> [Instruction]:
Put the rows below into a Markdown table with the columns Number and Line, leaving out blank lines. Begin at the line that contains "Click the orange" and stop after the line that contains "pyautogui.click(x=482, y=333)".

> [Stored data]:

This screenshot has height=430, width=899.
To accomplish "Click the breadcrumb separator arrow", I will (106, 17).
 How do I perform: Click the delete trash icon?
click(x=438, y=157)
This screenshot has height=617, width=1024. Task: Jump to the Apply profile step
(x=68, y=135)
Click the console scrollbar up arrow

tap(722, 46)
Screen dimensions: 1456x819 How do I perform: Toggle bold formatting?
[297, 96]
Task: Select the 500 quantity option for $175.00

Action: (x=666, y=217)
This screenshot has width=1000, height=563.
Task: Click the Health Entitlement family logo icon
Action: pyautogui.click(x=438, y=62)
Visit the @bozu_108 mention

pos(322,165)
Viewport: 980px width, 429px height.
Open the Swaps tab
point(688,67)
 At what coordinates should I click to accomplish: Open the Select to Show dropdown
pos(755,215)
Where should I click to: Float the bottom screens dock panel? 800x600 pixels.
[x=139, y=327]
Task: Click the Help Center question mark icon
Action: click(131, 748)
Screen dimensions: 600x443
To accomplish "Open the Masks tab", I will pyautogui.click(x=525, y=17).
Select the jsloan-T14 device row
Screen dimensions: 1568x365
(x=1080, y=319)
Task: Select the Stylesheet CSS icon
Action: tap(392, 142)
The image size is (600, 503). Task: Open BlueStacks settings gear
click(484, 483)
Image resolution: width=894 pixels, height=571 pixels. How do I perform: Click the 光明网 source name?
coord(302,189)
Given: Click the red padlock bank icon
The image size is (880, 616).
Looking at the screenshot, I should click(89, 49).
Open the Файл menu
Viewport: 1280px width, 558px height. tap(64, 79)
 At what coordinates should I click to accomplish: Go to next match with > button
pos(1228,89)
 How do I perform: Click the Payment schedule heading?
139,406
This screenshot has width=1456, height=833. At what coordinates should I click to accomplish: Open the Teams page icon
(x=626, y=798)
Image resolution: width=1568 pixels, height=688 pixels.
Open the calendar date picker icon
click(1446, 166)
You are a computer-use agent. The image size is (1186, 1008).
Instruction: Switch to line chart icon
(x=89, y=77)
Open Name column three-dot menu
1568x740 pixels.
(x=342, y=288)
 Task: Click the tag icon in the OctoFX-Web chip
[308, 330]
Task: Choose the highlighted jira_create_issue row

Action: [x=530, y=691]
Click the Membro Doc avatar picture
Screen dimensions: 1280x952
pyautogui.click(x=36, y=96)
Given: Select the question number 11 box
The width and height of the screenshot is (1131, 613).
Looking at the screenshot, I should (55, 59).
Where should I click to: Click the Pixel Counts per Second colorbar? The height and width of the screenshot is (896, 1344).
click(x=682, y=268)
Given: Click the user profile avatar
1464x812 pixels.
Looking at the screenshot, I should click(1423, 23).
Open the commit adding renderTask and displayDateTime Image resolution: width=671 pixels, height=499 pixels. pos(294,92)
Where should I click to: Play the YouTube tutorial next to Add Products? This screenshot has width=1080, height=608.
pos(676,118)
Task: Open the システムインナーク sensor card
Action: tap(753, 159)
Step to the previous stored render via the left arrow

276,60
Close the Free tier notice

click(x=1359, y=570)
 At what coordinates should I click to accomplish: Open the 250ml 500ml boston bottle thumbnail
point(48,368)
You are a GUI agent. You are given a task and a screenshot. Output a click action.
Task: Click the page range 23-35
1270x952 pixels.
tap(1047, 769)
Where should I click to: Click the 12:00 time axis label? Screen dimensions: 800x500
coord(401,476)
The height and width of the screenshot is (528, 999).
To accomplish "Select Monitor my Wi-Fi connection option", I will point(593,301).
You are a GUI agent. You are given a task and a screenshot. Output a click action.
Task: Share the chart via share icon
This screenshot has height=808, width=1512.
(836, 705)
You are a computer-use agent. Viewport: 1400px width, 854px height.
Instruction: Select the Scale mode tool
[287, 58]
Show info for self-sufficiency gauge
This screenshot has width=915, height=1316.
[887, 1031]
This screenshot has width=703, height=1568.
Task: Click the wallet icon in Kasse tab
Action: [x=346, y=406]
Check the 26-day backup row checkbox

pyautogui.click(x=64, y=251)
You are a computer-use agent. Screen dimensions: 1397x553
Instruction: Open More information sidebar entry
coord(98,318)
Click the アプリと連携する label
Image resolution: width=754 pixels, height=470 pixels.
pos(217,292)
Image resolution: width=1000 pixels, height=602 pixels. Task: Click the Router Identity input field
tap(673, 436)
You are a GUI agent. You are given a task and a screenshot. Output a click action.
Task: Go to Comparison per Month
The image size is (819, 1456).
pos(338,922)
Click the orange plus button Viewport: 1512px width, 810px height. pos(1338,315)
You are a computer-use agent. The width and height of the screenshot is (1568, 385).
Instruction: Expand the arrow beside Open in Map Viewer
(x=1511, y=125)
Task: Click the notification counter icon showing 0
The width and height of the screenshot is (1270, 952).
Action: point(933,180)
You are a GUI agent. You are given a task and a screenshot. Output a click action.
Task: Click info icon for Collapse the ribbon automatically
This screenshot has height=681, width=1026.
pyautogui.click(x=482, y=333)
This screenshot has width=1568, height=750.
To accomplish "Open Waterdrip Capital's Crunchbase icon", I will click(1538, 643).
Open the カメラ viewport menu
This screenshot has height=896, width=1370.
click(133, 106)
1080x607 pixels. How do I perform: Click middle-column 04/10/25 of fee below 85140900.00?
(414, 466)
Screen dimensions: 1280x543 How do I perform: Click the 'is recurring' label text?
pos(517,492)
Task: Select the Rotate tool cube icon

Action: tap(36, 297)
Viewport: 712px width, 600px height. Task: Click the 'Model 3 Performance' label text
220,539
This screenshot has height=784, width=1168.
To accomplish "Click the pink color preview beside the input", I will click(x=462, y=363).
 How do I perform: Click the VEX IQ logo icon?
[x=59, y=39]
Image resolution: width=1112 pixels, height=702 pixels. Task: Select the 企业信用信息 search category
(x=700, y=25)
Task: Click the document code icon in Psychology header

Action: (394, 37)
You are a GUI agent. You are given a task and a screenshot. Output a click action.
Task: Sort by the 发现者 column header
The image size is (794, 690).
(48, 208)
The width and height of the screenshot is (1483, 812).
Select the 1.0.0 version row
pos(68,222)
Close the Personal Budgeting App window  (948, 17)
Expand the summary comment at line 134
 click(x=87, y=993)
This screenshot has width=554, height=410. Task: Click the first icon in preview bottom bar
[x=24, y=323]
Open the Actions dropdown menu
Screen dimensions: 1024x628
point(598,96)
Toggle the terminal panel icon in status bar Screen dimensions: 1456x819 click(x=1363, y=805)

> [Exercise response]:
| Number | Line |
|---|---|
| 1 | Click the orange plus button Viewport: 1512px width, 810px height. pos(1338,315) |
| 2 | You are a computer-use agent. The width and height of the screenshot is (1568, 385). |
| 3 | Instruction: Expand the arrow beside Open in Map Viewer |
| 4 | (x=1511, y=125) |
| 5 | Task: Click the notification counter icon showing 0 |
| 6 | The width and height of the screenshot is (1270, 952). |
| 7 | Action: point(933,180) |
| 8 | You are a GUI agent. You are given a task and a screenshot. Output a click action. |
| 9 | Task: Click info icon for Collapse the ribbon automatically |
| 10 | This screenshot has height=681, width=1026. |
| 11 | pyautogui.click(x=482, y=333) |